Corey Vinson

Brooklyn Nets
- Title: Assistant coach
- League: NBA

Personal information
- Born: April 14, 1997 (age 29) Atlanta, Georgia, U.S.
- Listed height: 6 ft 1 in (1.85 m)
- Listed weight: 170 lb (77 kg)

Career information
- High school: Salmen (Slidell, Louisiana)
- College: New Orleans (2015–2016)
- Position: Point guard
- Coaching career: 2023–present

Career history

Coaching
- 2023–present: Brooklyn Nets (assistant)

= Corey Vinson =

American basketball player and coach

Corey Michael Vinson (born April 14, 1997) is an American professional basketball coach and former player who is an assistant coach for the Brooklyn Nets of the National Basketball Association (NBA).

==High school career==
Vinson attended Salmen High School in Slidell, Louisiana. He played basketball under head coach Jesse Carlin. Vinson helped the team to a 65–18 record while with the school, winning one District 7-4A and two District 8-4A championships. Vinson averaged 16.2 points, 7.1 rebounds, and 5.8 assists as a senior at Salmen High.

==College career==
Vinson played college basketball for the New Orleans Privateers. Vinson only played two games in his collegiate career for New Orleans during the 2015–16 season. Vinson appeared in a loss against Bowling Green and a win against Blue Mountain College.

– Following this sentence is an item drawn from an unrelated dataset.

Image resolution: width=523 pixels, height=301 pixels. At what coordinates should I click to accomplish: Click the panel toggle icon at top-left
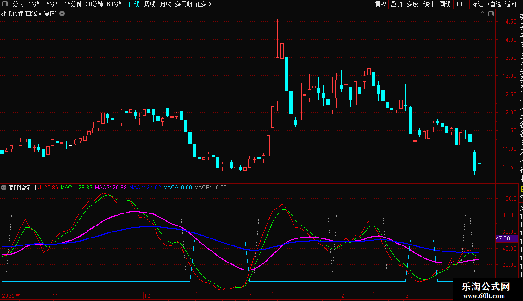tap(6, 4)
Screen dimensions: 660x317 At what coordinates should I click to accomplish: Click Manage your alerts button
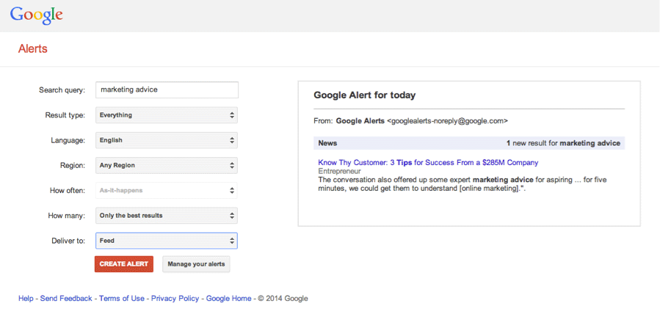pyautogui.click(x=196, y=264)
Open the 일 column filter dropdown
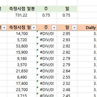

Vinson ended his college playing career and transferred to Louisiana State University to complete his bachelor's degree. With the LSU men's basketball team, Vinson was a student manager and graduate assistant for the team.

==Coaching career==
Vinson began his coaching career in the National Basketball Association with the Phoenix Suns in 2020. He would work in several roles with the team including player development coach and head video coordinator. Vinson was on the team when the Suns made a trip to the 2021 NBA Finals, losing the championship to the Milwaukee Bucks in six games.

In 2023, Vinson was hired as an assistant coach for the Brooklyn Nets. Vinson joined the staff in 2023 under then head coach Jacque Vaughn.

==Personal life==
Vinson was born in Atlanta, Georgia and grew up in his hometown of Slidell, Louisiana. Vinson is the son of former NBA player and current NBA assistant coach Fred Vinson.

Vinson has five brothers: Anderson, Niko, Chris, Noah, and Fred Jr. Vinson has other family members in professional sports, his cousin Manuel White played in the NFL for the Washington Redskins.